Blood tests don’t diagnose alopecia directly, but they identify underlying conditions that cause or worsen hair loss. A standard workup for someone with unexplained shedding typically includes thyroid function tests, since both an overactive and underactive thyroid can trigger significant hair loss. Iron levels (specifically ferritin, the stored form of iron) are checked because low iron is a well-known contributor to thinning, especially in women. A complete blood count can reveal anemia or nutritional deficiencies.

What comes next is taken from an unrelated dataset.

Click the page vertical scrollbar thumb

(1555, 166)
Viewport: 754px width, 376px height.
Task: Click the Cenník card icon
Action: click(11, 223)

For women showing signs of pattern hair loss along with acne, irregular periods, or excess body hair, hormone panels measuring testosterone and related androgens help screen for conditions like polycystic ovary syndrome. Inflammatory markers or autoimmune antibody tests may be ordered if a scarring alopecia or systemic autoimmune condition is suspected. Not everyone with hair loss needs extensive lab work, but these tests are standard when the cause isn’t immediately clear from examination alone.

When a Scalp Biopsy Is Needed

A biopsy is performed whenever the diagnosis remains uncertain after examination, trichoscopy, and lab tests. It’s particularly common when a dermatologist suspects scarring alopecia or needs to distinguish between two conditions that look similar on the surface.

The procedure itself is straightforward. A small circular punch, typically 4 millimeters in diameter, removes a tiny core of scalp tissue. It’s done under local anesthesia in the office and usually requires one or two stitches. Where the sample is taken depends on the suspected diagnosis. For non-scarring types, the biopsy is taken from the area where hair is thinnest. For scarring types, the best spot is at the edge of an active lesion, where the dermatologist can capture both scar tissue and actively inflamed follicles in the same sample. Trichoscopy often guides exactly where to place the punch.

Under the microscope, a pathologist can see whether follicles are miniaturized, in the wrong phase of the growth cycle, surrounded by inflammatory cells, or replaced by scar tissue. The tissue is sliced horizontally at multiple levels to give a cross-sectional view of as many follicles as possible, which provides more diagnostic information than a vertical cut.

Advanced Hair Counting With Phototrichograms

For tracking hair loss over time or measuring treatment response, some clinics use phototrichograms. A small area of the scalp (usually one square centimeter) is clipped short, then photographed at high magnification. The images are analyzed by software that counts the total number of hairs, measures density per square centimeter, and calculates the ratio of actively growing hairs to resting hairs. A healthy scalp has roughly 80% to 90% of hairs in the growth phase at any given time, so a shift toward more resting hairs confirms excessive shedding even before it’s visible to you.

This technique is especially useful for androgenetic alopecia, where changes happen gradually and can be hard to see month to month. Comparing phototrichograms over six to twelve months gives an objective measure of whether a treatment is working, rather than relying on subjective impressions of “more” or “less” shedding.

Putting It All Together

Most alopecia diagnoses come from combining multiple pieces of evidence rather than a single definitive test. A dermatologist might recognize classic androgenetic alopecia from the pattern and trichoscopy findings alone, without needing blood work or a biopsy. Alopecia areata with its characteristic round patches and exclamation-mark hairs is often diagnosed on sight. Telogen effluvium may be confirmed through a positive pull test combined with a clear triggering event three months earlier.

More complex cases, especially suspected scarring alopecias or overlapping conditions, require layering the clinical exam with trichoscopy, blood work, and a biopsy to reach a clear answer. The process can feel slow when you’re watching your hair thin, but accurate diagnosis is what separates effective, targeted treatment from guesswork.